Trois ans après leur formation, ils sortent enfin leur premier album, qui a pour titre Pan ! (un bon résumé de ce qu’il contient), puis son successeur, 3, 2, 1... Zéro !, en 1988 et un troisième en 1989, Le grand, le maigre, le petit et le gros (tous trois chez Gougnaf Mouvement, label phare de l’époque qui comptait une antenne à Lyon et abritait des groupes comme Les Thugs ou Parabellum). La sortie de Du goudron et des plumes (1991) précède leur premier album live : le culte Les Deux Doigts dans la prise, titre emprunté à un de leurs hymnes (“Mets les doigts / Oui, dans la prise / Tu deviendras / Vite hystérique / Pour recharger tes batteries / Les deux doigts dans la prise”). Le live comprend également une reprise des Stooges (I Feel Alright). Les années 80 ne sont plus qu’un souvenir depuis un bon moment quand le groupe sort ce qui est considéré comme son climax artistique : son plus généreux, guitares sous stéroïdes mais esprit conservé, auréolé de cette fausse candeur maison que viennent contrebalancer des textes légèrement plus concernés. Il a pour titre Soleil de plomb et c’est un ex-membre des cousins d’OTH qui signe le texte du premier titre, le dévastateur À la chaleur des missiles.

Bombardement tardif

Les deux albums suivants sont ceux d’un léger déclin (Allegro turbo, 1995) puis du crash (Électrochoc, 1998). Les Sheriff se séparent en pleine tournée, au fin fond de l’Italie, alors même que le compositeur du groupe, Manu, a déjà quitté le navire, deux ans auparavant, schéma classique de la formation qui ne survit pas davantage au départ de son leader que le gaullisme n’a survécu à la mort de Charles de Gaulle. Chacun vaque alors à ses occupations, souvent au sein d’autres groupes et parfois ensemble (au sein de The Hop La !). Jusqu’à ce que les 15 ans de l’association montpelliéraine Tout à Fond ne convoque tout le monde sur scène. Le plaisir est là comme au premier jour et les Sheriff refont quelques dates dont une devant 7 000 personnes et donnent rendez-vous à leurs fans dans 15 ans. Il n’en faudra pas plus de deux pour qu’ils remontent sur scène chaque année jusqu’à une sorte de consécration au Hellfest en 2018. Surtout, jusqu’à un album original en 2021 (après que leur label Kicking Records a réédité leur discographie).

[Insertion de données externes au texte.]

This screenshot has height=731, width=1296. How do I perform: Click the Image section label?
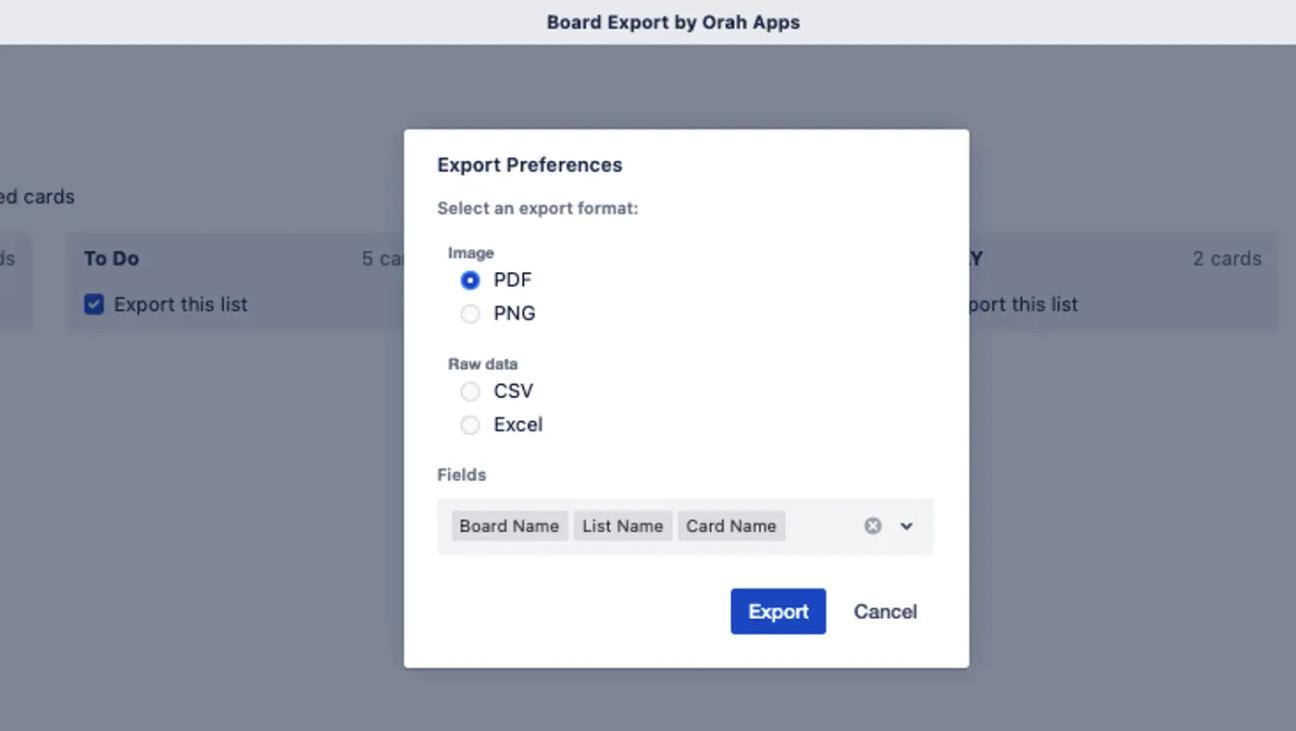click(470, 253)
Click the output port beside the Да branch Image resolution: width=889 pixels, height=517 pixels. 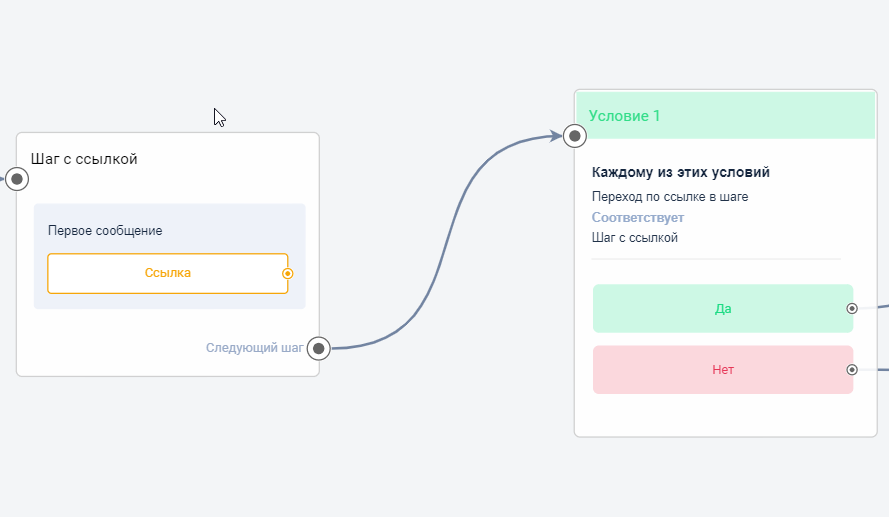tap(851, 308)

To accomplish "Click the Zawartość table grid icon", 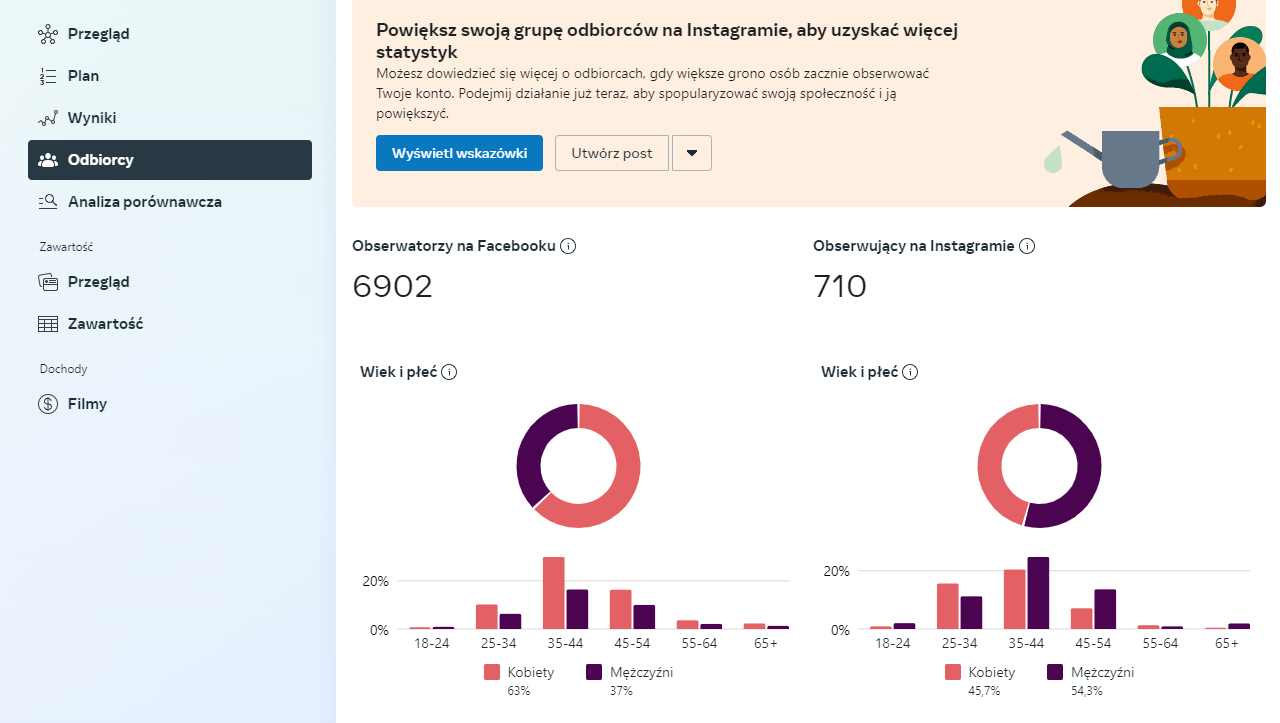I will [48, 324].
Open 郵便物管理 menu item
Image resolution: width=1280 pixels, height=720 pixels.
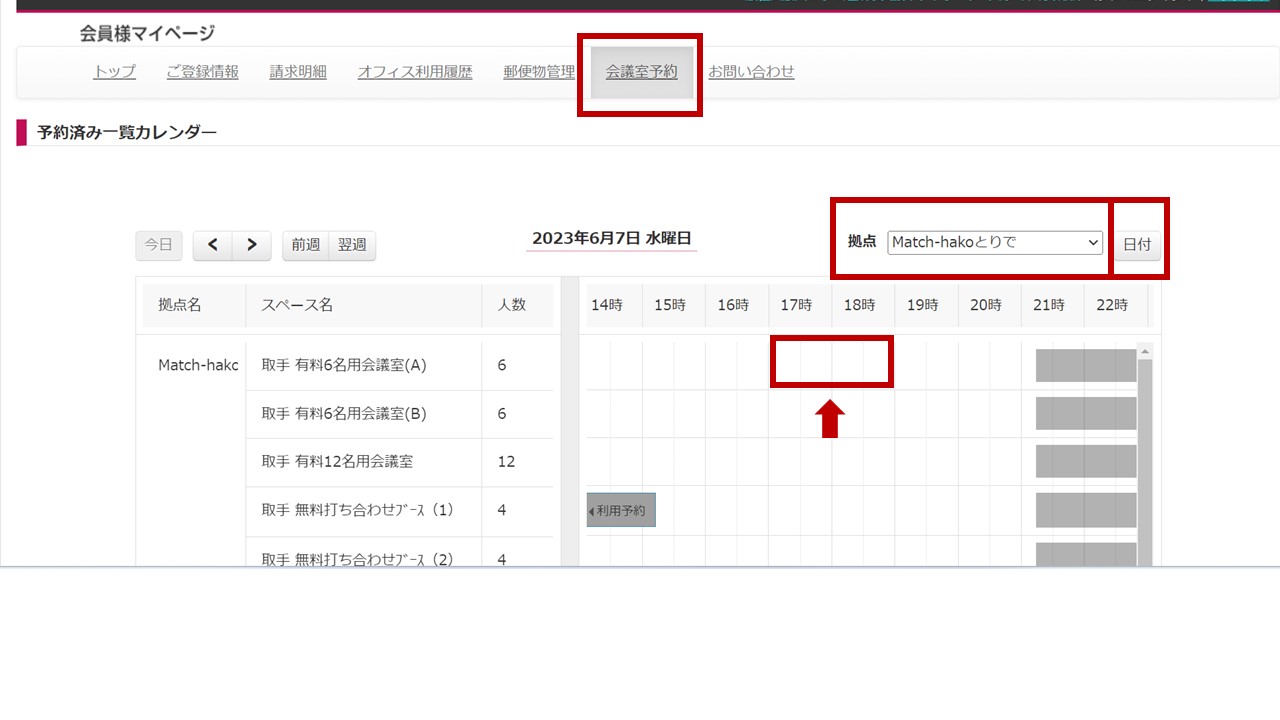tap(539, 72)
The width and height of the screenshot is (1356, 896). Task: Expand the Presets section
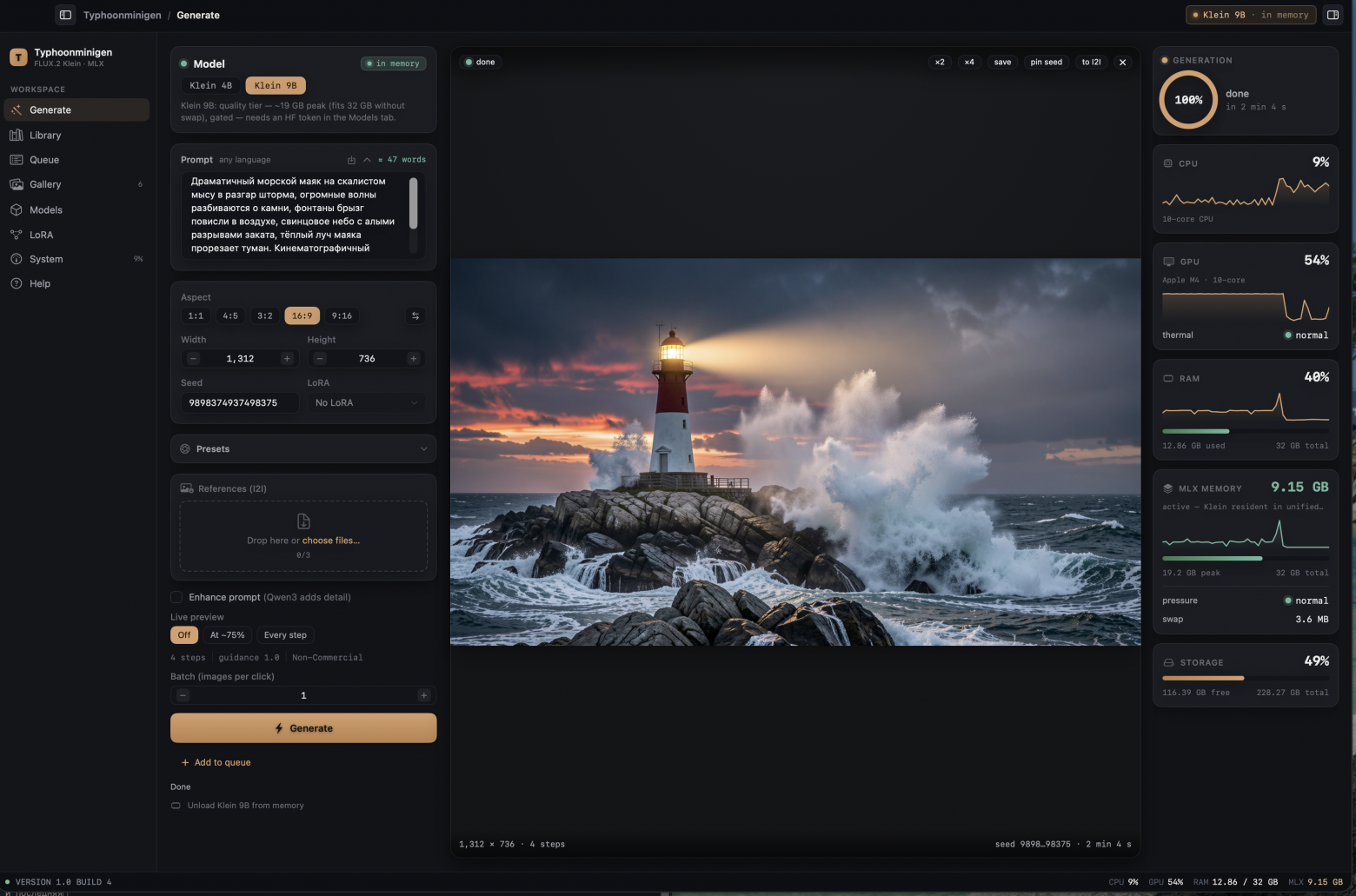(x=303, y=449)

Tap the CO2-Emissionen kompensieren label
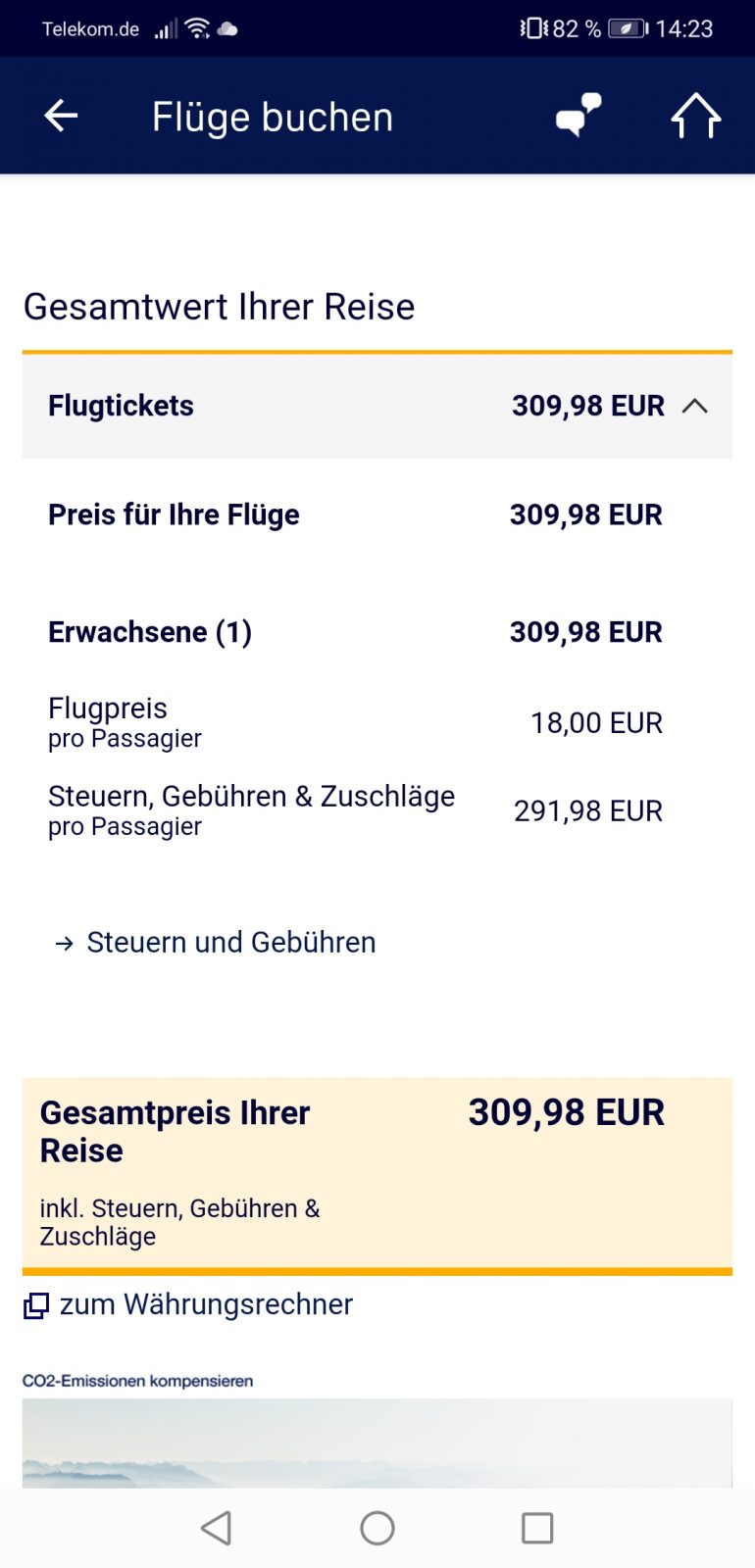click(x=138, y=1381)
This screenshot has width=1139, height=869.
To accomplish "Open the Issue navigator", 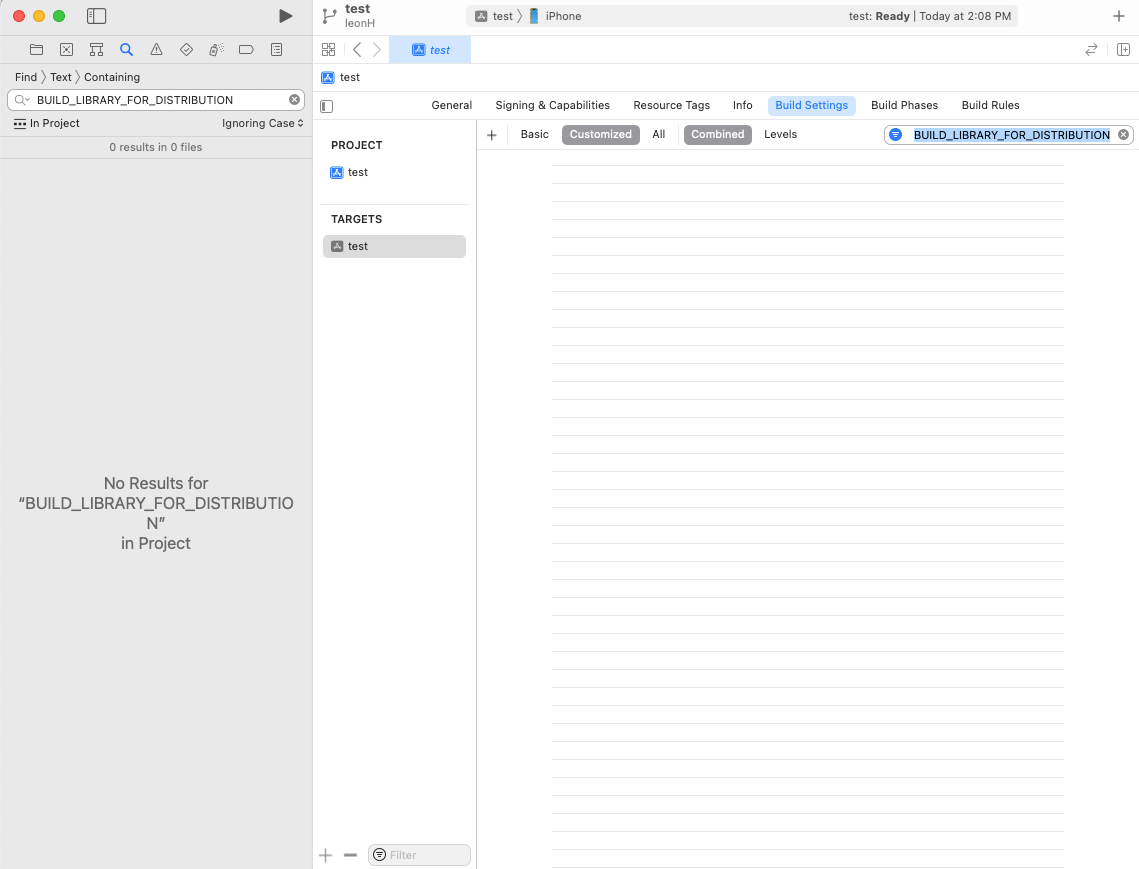I will (155, 49).
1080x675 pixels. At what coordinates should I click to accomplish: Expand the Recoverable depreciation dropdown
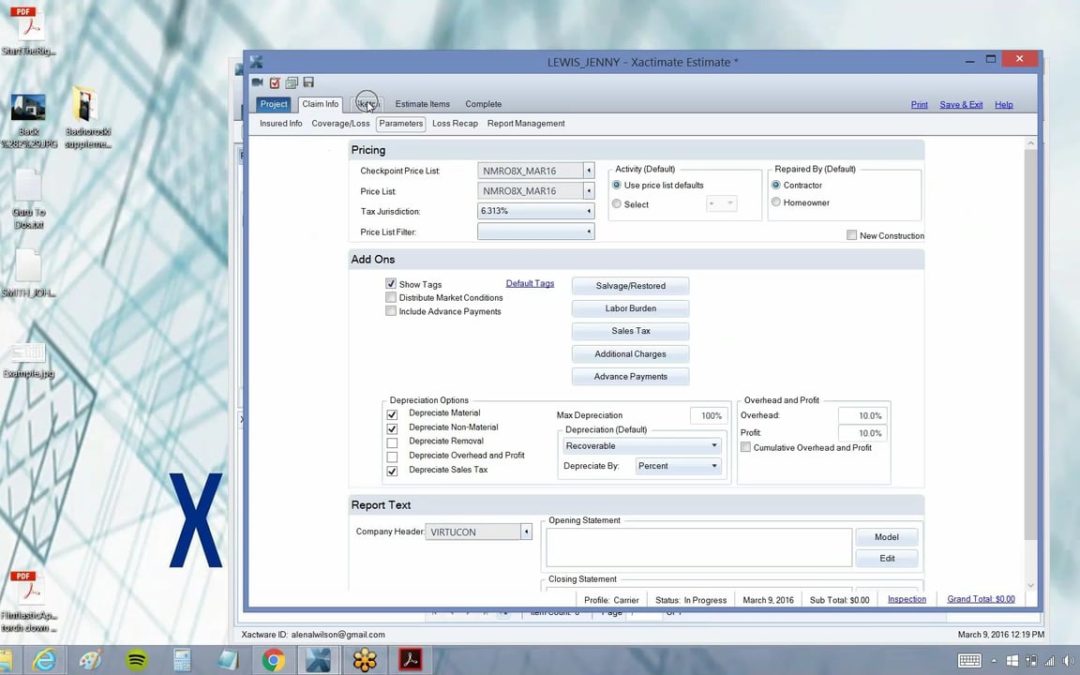tap(714, 446)
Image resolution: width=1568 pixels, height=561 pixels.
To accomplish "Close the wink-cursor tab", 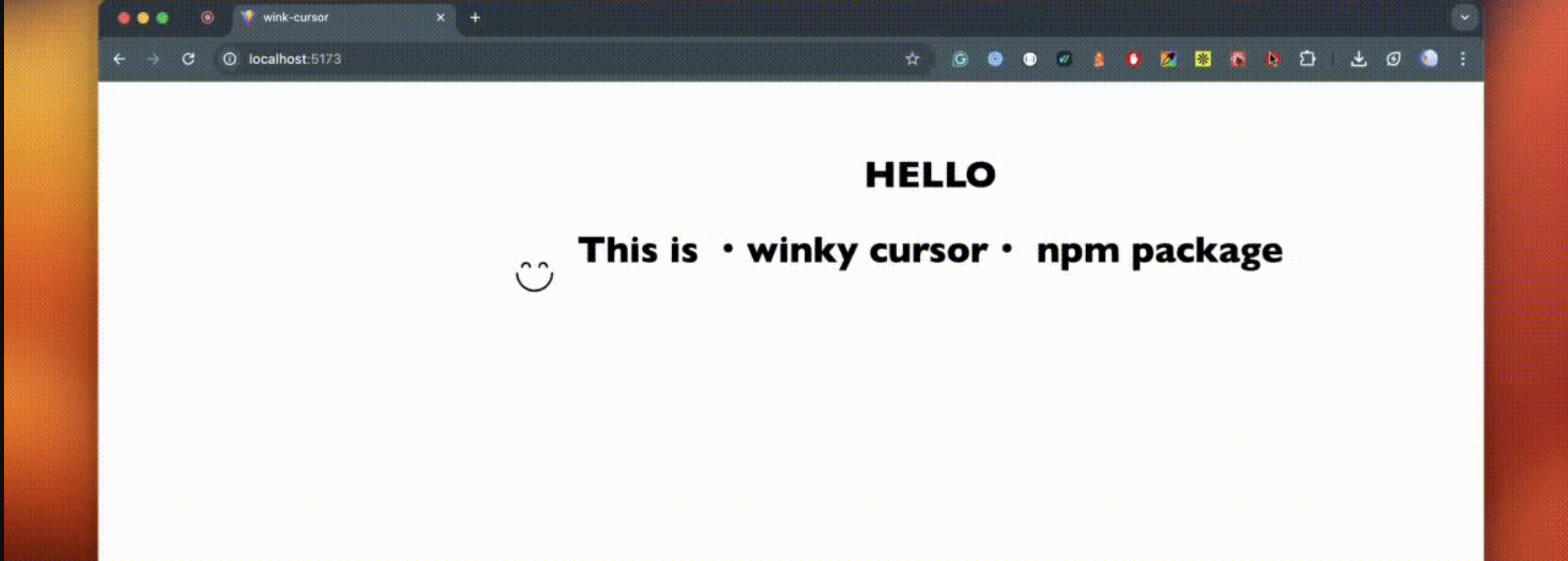I will pyautogui.click(x=440, y=18).
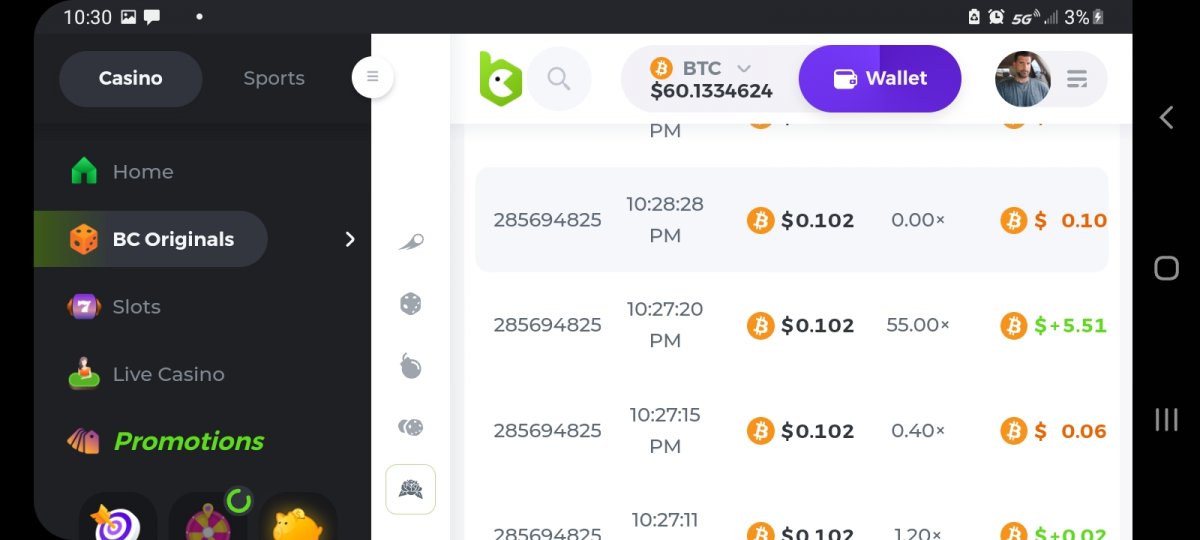
Task: Expand the BTC currency dropdown
Action: pyautogui.click(x=743, y=68)
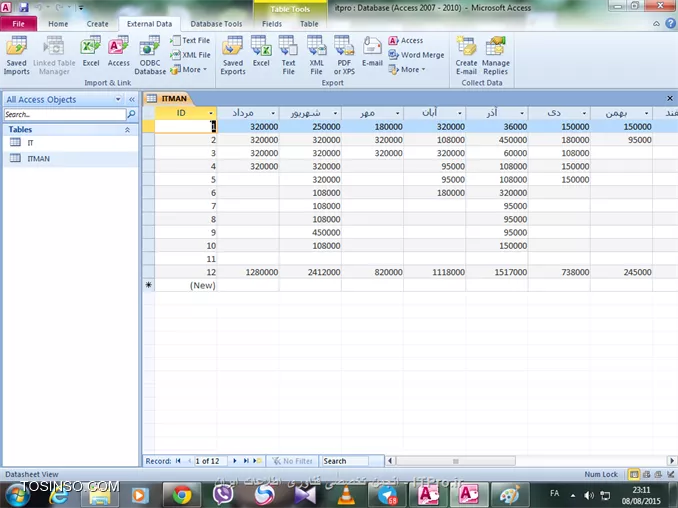Click the E-mail export icon
The height and width of the screenshot is (508, 678).
pos(372,52)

Grand Bombardement tardif qui, contrairement au titre du morceau d’ouverture, n’est pas un Requiem 5 étoiles mais une vraie preuve de vie. Les années sont là, comme semble le reconnaître le crâne de dinosaure de la pochette mais l’énergie est restée intacte et le feu (re)brûle encore. Et même, les Sheriff jouent mieux qu’avant, tirent dans le mille. Il n’en fallait pas plus pour que cette année, pour leurs 40 ans, le patron de leur label Kicking Records, Stéphane Cupillard, également éditeur et grand spécialiste de la scène punk française (et montpelliéraine), leur consacre avec le concours du journaliste d’Ouest-France, Jean-Noël Levavasseur, un livre somme baptisé La Saga des Sheriff qui ne se penche pas que sur la musique mais surtout sur les origines (qui sont ses membres ? D’où viennent-ils ? Quelle fut leur enfance ?) et sur leur fin provisoire en 1998. Un must à lire en attendant leur date lyonnaise à La Rayonne.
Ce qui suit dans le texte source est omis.